BEGIN Source material
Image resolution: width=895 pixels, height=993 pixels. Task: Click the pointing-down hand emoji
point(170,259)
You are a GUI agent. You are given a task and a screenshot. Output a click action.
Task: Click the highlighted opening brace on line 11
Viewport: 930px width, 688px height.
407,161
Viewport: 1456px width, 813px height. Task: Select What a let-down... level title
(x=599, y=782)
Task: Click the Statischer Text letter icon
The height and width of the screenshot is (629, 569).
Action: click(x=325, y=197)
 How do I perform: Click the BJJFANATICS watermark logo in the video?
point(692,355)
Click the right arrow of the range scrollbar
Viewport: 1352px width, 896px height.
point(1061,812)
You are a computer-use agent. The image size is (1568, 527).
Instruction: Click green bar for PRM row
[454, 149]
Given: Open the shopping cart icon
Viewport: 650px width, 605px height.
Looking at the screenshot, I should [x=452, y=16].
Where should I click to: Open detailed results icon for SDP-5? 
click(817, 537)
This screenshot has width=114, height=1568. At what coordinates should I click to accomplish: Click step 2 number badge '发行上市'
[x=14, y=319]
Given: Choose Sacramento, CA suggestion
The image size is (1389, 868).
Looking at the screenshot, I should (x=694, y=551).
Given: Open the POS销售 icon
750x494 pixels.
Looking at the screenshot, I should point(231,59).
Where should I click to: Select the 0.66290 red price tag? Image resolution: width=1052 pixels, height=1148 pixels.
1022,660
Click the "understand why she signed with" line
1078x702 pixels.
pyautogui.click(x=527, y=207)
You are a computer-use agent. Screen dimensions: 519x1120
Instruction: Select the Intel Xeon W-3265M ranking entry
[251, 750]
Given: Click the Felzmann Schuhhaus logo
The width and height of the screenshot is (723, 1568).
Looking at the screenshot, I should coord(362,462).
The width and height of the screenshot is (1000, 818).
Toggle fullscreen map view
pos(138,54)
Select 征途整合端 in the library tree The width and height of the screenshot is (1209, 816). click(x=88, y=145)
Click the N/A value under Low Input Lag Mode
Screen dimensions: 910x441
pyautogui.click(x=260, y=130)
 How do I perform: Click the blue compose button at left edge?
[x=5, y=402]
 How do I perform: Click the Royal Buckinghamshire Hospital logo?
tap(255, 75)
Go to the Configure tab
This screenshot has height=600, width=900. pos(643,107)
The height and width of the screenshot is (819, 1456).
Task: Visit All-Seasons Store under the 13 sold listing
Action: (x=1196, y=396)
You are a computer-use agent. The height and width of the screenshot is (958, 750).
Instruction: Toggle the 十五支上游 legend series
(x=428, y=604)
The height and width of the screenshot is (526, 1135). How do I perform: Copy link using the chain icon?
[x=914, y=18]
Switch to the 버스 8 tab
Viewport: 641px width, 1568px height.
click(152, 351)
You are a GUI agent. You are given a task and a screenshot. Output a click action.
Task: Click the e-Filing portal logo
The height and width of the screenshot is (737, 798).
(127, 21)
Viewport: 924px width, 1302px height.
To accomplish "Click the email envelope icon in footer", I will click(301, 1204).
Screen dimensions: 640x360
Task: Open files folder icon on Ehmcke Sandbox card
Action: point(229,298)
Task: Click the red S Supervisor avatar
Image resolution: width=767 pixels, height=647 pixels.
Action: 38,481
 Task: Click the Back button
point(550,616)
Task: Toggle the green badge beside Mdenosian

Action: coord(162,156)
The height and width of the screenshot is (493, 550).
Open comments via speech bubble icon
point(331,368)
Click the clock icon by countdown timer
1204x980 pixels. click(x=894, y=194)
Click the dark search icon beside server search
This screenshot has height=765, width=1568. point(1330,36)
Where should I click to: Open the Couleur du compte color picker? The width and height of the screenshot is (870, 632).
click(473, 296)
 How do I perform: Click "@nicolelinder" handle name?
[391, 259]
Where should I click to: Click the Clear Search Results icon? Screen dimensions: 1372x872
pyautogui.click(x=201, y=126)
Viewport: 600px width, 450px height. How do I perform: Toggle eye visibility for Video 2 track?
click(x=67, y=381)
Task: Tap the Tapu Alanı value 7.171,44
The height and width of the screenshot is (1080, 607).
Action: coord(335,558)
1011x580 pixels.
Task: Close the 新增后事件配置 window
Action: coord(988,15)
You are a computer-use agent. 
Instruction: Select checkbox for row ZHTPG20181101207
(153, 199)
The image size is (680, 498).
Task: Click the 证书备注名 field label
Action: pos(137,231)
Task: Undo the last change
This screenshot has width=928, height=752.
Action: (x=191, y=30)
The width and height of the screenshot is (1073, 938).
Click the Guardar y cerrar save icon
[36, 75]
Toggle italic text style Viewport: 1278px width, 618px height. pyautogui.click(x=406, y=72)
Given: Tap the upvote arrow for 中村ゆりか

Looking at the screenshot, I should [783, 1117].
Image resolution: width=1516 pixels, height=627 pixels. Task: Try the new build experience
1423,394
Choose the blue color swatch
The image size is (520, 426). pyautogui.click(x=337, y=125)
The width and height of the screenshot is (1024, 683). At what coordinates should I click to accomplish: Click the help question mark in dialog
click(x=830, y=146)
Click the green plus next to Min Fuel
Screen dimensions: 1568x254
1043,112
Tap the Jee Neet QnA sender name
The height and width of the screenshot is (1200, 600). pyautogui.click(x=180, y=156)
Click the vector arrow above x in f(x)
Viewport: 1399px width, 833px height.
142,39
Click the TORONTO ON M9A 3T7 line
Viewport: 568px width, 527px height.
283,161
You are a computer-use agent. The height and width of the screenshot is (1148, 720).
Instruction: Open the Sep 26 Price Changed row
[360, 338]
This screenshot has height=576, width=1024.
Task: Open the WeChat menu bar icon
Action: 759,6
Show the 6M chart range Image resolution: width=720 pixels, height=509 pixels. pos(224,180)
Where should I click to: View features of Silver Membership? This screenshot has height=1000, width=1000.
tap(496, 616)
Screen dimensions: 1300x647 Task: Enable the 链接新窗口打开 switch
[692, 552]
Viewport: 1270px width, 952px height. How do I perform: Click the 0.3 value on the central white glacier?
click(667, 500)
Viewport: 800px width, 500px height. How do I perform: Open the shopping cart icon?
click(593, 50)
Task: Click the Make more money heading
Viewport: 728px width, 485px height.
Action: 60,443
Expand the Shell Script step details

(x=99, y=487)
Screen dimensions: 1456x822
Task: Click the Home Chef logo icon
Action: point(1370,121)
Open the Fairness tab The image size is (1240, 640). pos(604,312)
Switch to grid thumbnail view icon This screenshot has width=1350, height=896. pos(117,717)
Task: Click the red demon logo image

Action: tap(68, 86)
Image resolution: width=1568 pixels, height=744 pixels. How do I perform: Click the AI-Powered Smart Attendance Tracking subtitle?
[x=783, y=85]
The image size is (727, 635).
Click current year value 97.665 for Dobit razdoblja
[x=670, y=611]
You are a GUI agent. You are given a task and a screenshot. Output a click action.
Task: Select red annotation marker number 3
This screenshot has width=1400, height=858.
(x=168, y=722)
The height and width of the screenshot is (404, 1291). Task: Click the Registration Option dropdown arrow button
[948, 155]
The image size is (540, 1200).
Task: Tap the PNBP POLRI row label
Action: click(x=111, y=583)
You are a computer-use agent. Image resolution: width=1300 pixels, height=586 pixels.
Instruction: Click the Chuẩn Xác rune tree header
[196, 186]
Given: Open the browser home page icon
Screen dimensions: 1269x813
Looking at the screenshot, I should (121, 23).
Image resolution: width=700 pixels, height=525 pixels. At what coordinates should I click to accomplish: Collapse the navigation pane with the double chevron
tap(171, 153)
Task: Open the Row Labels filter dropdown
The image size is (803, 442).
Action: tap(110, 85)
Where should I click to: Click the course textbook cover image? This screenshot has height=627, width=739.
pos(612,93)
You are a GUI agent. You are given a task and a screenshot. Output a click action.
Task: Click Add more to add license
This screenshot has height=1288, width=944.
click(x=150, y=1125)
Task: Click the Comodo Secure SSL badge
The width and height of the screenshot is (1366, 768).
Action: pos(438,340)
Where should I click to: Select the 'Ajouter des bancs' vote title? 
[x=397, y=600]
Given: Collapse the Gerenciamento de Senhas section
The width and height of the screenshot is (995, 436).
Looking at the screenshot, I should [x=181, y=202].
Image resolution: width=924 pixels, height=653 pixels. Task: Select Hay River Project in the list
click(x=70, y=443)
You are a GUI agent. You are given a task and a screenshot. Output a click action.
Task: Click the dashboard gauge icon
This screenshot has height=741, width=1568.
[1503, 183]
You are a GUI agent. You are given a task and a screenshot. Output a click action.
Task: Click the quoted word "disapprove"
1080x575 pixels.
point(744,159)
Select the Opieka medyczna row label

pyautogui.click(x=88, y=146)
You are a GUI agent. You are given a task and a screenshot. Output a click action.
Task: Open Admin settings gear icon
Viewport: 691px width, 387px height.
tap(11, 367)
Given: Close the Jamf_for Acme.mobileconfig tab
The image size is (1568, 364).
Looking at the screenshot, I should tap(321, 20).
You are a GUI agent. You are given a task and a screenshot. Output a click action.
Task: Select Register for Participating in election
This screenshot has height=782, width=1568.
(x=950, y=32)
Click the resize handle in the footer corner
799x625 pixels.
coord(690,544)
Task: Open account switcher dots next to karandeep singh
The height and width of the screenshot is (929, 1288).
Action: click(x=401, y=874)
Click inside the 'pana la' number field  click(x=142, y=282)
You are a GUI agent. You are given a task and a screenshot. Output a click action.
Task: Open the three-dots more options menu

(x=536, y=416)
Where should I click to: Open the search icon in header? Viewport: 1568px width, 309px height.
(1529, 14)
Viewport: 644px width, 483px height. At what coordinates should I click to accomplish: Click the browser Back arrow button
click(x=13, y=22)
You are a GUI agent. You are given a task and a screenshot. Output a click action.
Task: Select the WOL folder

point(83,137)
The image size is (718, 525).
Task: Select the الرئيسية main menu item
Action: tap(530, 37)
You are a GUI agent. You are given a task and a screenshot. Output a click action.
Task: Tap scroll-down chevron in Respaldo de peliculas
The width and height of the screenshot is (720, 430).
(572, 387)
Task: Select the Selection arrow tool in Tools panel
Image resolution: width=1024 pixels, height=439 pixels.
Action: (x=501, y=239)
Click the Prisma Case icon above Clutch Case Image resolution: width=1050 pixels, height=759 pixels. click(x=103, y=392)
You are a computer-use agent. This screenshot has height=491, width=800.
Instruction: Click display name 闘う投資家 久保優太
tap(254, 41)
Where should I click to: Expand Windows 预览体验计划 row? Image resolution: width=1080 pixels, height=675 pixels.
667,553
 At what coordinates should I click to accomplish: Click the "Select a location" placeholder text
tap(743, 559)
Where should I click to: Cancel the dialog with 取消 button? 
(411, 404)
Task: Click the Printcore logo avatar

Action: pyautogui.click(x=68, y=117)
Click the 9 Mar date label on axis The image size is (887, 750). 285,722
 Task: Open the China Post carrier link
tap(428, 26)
END Source material
- **What is expected**: Only a number is wanted. Count the lines of the data that contain "computer".

- **Exercise response**: 7